_Tasks to perform_:
(1) Answer these questions using the asthma news release.
(a) On what date does World Asthma Day fall?
(b) Which county has the lowest estimate of adults and children with asthma, and what is that estimate?
(c) What is the theme for this year's World Asthma Day?
(2) Pick up the news release on asthma and secondhand smoke in Oklahoma after its last sentence and keep writing it.
(Beginning of Passage for review)
Oklahomans with Asthma Affected by Secondhand Smoke - County Estimates Released

World Asthma Day on May 7 provides an opportunity to raise awareness about the health effects of breathing secondhand tobacco smoke among Oklahomans who have asthma, according to tobacco use prevention officials at the Oklahoma State Department of Health (OSDH).

Asthma is a chronic, long-term, inflammatory disease in which the airways of the lungs get blocked, causing the lungs to get less air than normal. Some symptoms of an asthma attack are difficulty breathing, wheezing, breathlessness, and chest tightness. One of the most common triggers leading to asthma attacks is exposure to secondhand tobacco smoke.

According to the American Lung Association, an estimated 180,000 Oklahomans of all ages and races suffer from asthma, of which about 55,000 are children. Estimates by county in Oklahoma range from a low of 165 adults and children with asthma in Cimarron County to a high of 34,577 adults and children with asthma in Oklahoma County. The average county in Oklahoma is home to about 2,350 persons with asthma. A list of county-by-county estimates of adults and children with asthma is available at www.health.state.ok.us/program/tobac/events.htm

The theme for this year's World Asthma Day is "Working Together, So Everyone can Breathe Better" to encourage a spirit of cooperation among health care providers, communities and businesses to work together to improve the quality of the air for everyone.
(End of Passage for review)
(Beginning of Excerpted records)
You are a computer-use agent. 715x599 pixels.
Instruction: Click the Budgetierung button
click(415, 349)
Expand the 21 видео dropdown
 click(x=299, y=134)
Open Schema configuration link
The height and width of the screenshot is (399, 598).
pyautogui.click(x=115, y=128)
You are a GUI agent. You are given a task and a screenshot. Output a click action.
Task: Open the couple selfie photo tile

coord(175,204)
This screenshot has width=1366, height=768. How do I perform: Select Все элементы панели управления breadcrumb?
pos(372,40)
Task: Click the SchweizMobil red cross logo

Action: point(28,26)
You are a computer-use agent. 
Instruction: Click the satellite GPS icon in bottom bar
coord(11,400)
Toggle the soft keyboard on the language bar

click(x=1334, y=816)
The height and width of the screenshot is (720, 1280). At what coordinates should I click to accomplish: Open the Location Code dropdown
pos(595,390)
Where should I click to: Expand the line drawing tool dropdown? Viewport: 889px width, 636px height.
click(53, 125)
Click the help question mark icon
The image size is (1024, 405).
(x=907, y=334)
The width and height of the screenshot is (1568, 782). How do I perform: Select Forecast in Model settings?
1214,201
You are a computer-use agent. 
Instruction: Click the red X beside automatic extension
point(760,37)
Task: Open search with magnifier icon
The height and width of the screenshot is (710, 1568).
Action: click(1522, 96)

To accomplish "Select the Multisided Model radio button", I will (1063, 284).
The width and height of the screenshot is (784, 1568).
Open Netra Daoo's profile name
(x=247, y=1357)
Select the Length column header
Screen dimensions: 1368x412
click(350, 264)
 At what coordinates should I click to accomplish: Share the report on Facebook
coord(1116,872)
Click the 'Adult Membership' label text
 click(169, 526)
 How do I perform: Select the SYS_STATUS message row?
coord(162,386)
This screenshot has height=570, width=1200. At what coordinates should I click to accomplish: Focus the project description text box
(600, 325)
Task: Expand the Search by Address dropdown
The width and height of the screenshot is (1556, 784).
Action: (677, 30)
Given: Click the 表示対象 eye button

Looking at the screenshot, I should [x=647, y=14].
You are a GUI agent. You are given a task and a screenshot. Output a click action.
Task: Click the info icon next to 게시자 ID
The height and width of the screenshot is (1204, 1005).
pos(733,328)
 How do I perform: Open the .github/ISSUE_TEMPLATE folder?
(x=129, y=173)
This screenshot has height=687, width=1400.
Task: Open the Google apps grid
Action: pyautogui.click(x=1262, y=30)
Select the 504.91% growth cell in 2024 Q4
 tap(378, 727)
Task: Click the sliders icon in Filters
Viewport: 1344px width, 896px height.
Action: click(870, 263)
(End of Excerpted records)
_Task responses_:
(1)
(a) May 7
(b) Cimarron County, with 165 adults and children
(c) "Working Together, So Everyone can Breathe Better"

(2)
"Asthma is a dangerous and potentially life-threatening disease. Secondhand tobacco smoke is a known trigger for asthma attacks and childhood exposure may cause the onset of asthma," said Doug Matheny, chief of the OSDH Tobacco Use Prevention Service. "Much like a person in wheelchair is effectively denied access when a doorway is too narrow, the presence of secondhand smoke often limits where persons with asthma can go. World Asthma Day is an opportunity to recognize the fundamental rights of Oklahomans with asthma or other breathing disabilities to breathe smoke-free air inside public places and workplaces."

Nationally, asthma rates are rising more in preschool-aged children than any other group. Asthma accounts for about one-sixth of all pediatric emergency room visits.